Acho que era uma inevitabilidade. Formei-me em Direito, mas, no decorrer do curso, já realizava projectos relacionados com design e artes plásticas e era convidado para apresentar exposições pontuais, porque eu sempre desenhei. Percebi que fazia sentido especializar-me numa área que me era muito cara, as técnicas de impressão de desenho em vários suportes, e fiz uma pós-graduação na Universidade de Belas Artes do Porto. Senti uma necessidade de simplificar a imagética da minha obra e houve uma série de processos que foram alterados com essa mudança técnica.
Sentiu necessidade de ter mais formação?
Em tudo o que faço, o meu posicionamento sempre foi fazer o melhor possível, o que tem a ver com conhecimento, com prática e com uma percentagem razoável de talento. Tentei que houvesse uma bagagem intelectual e académica forte.
Nós, artistas, temos quase uma obrigação de estar atentos a todas as disciplinas que existem no ponto de vista da cultura visual. Um artista, como qualquer autor cultural, deve ter atenção e cuidado com a arquitectura, design, fotografia, cinema, literatura, teatro… porque são autênticas disciplinas de exercício cultural e intelectual e contribuem para que sejamos melhores naquilo que fazemos.

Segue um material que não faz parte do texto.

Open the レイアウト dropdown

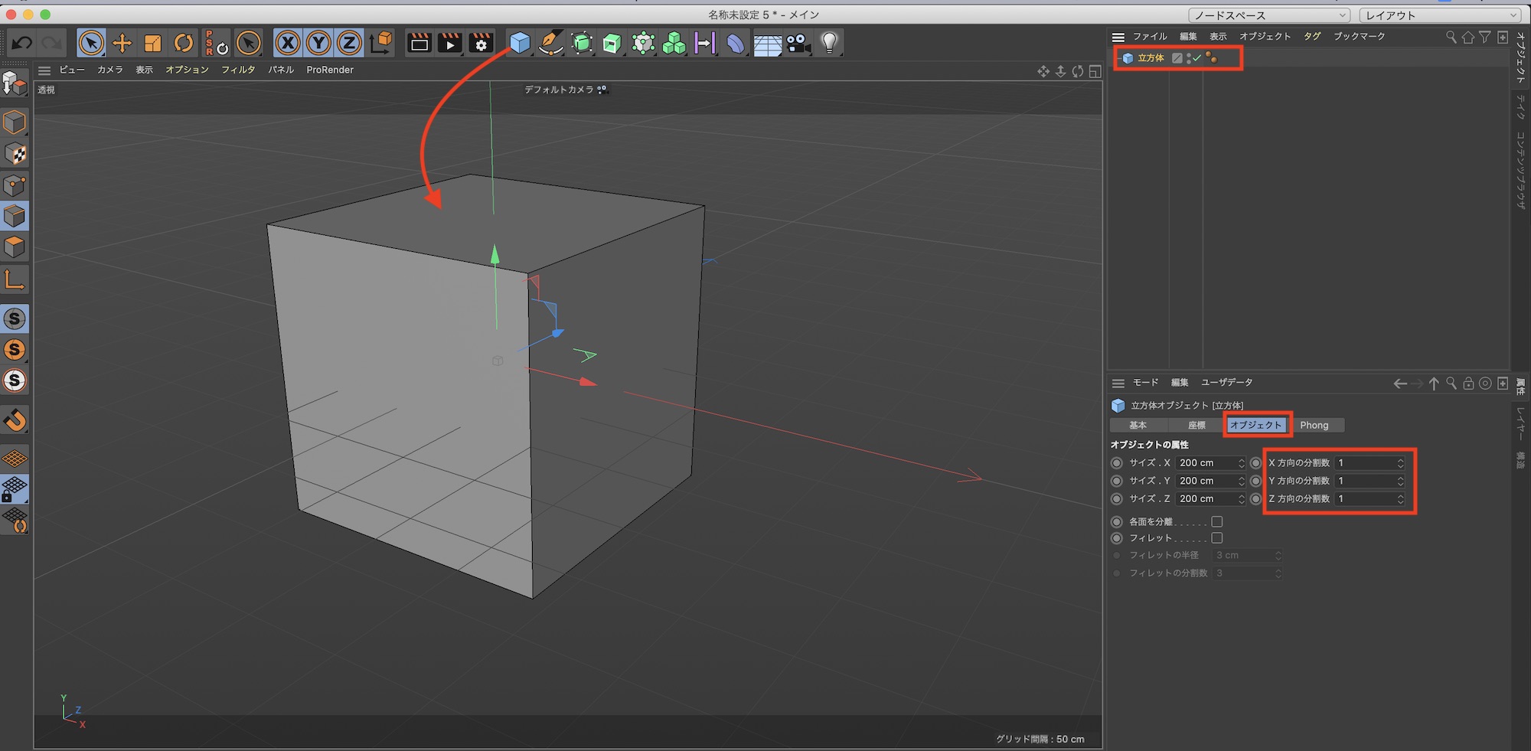(x=1440, y=15)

Como nasce uma obra sua? Onde vai buscar inspiração?
Há um trabalho constante. Não tenho uma visão estrita do meu exercício artístico porque, de facto, não sou um artista plástico puro, sou um autor visual, porque tenho intervenção como autor em vários suportes.
Há uma atenção permanente e involuntária sobre a vida. Não há uma fórmula para eu chegar ao resultado final, tem que ver com muito trabalho, até porque também há muitas coisas que deito fora porque acho que não resultam. O trabalho não é feito no sentido de uma apreciação positiva, mas um artista, de qualquer área, quer que a sua obra seja apreciada. No limite, não o faz para que os outros gostem, mas é humano que o queira.
É, muitas vezes, associado à ‘Pop Art’. Esta corrente é uma influência para si?
A ‘Pop Art’ é, no fundo, o símbolo máximo da transdisciplinaridade. O meu trabalho não se pode catalogar, de todo, como ‘Pop Art’ e distancio-me doutrinalmente dessa classificação, mas a minha linguagem em alguns trabalhos sugere essa aproximação. Essa é a classificação global mais fácil.

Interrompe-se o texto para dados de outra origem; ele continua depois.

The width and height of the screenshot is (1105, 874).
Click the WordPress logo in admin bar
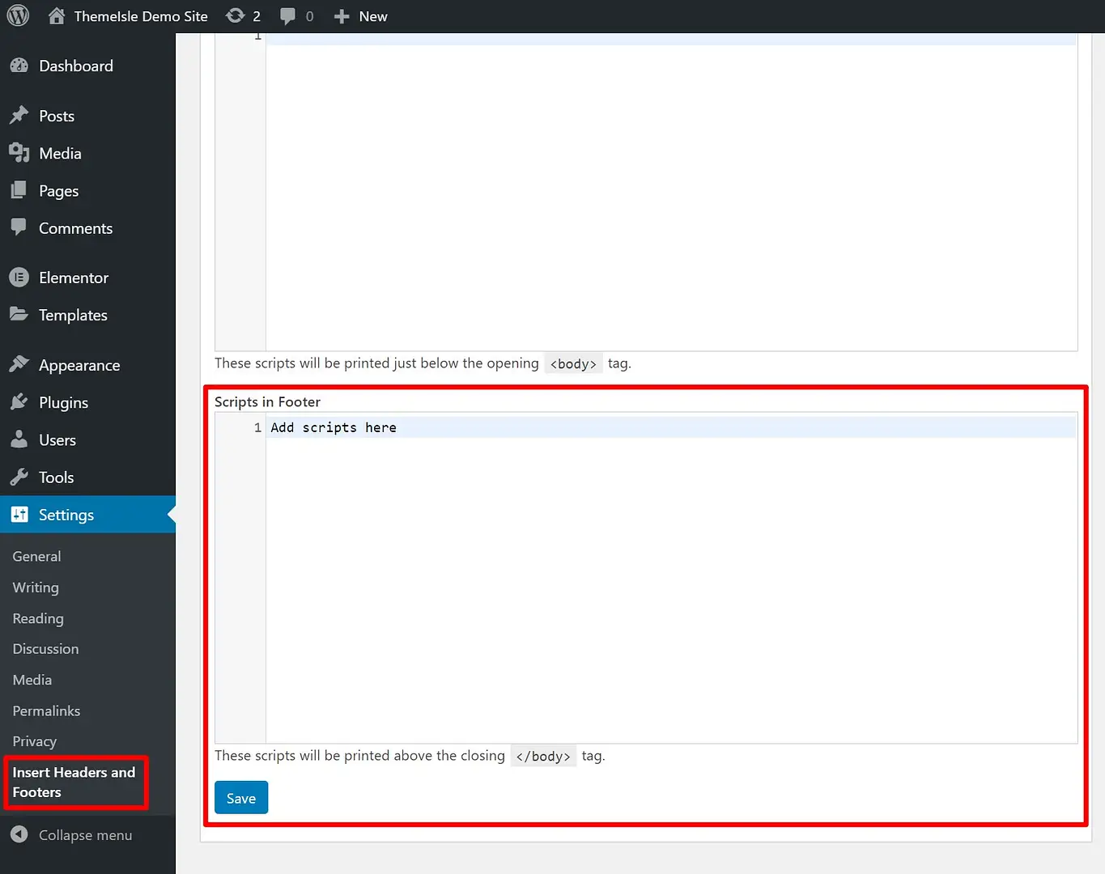17,15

O que pretendo é desconstruir conceitos que estão ligados aos paradoxos da condição humana; explorar quer a tristeza, quer a extrema felicidade, o glamour, a escuridão, o desejo, a tensão, o sucesso, sempre com uma componente irónica forte. Tento, no meu trabalho, levar até ao limite possível a força gráfica da pintura.
Como descreveria esta exposição na Boutique dos Relógios Plus Art?
A mensagem “Lose your time with me” é resultante da obra que está no início da exposição, um relógio que não tem qualquer referência temporal. A ideia é, à medida que se sobe no espaço físico, cada obra ir dando pistas sobre como esse tempo pode ser perdido, usado ou aproveitado com quem quer que seja. O título da exposição é quase uma declaração de amor, porque estão aqui várias propostas que tentam convidar o observador a viajar nesse conceito de perder tempo com alguém, da melhor forma.

Como é que azulejaria se encaixa no trabalho?
Existem três obras da “Station series”, uma série bastante grande em que tentei desconstruir a carga emocional convencionalmente relacionada com os azulejos portugueses, conferindo-lhe uma mensagem mais leve de prazer, que nos remetesse para os fenómenos contemporâneos sociais, como a noção de visita de um lugar que não se conhece. Este trabalho tenta sintetizar também alguma atenção pelo universo feminino e ajuda a corroborar a Portugalidade, que a minha obra tenta evocar.
Qual é a sua relação com o tempo e com os relógios?
Não tenho uma relação obsessiva com o tempo, mas o tempo é, no fundo, o fenómeno mais misterioso e incontrolável da vida. Tenho, de facto, um certo fascínio por alguns objectos e o relógio é um deles. É um objecto mágico e a forma como, hoje em dia, as grandes casas de manufactura e de artesões de alta relojoaria trabalham dá vida a autênticas obras de arte.

Que tipo de relógio mais o fascina?
Gosto de modelos que estejam de acordo com aquilo que eu entendo ser o bom design, que não tem de ser necessariamente espalhafatoso. Pelo contrário, vejo exemplares com algum esplendor pela simplicidade, seja em relógios mais clássicos ou modernos.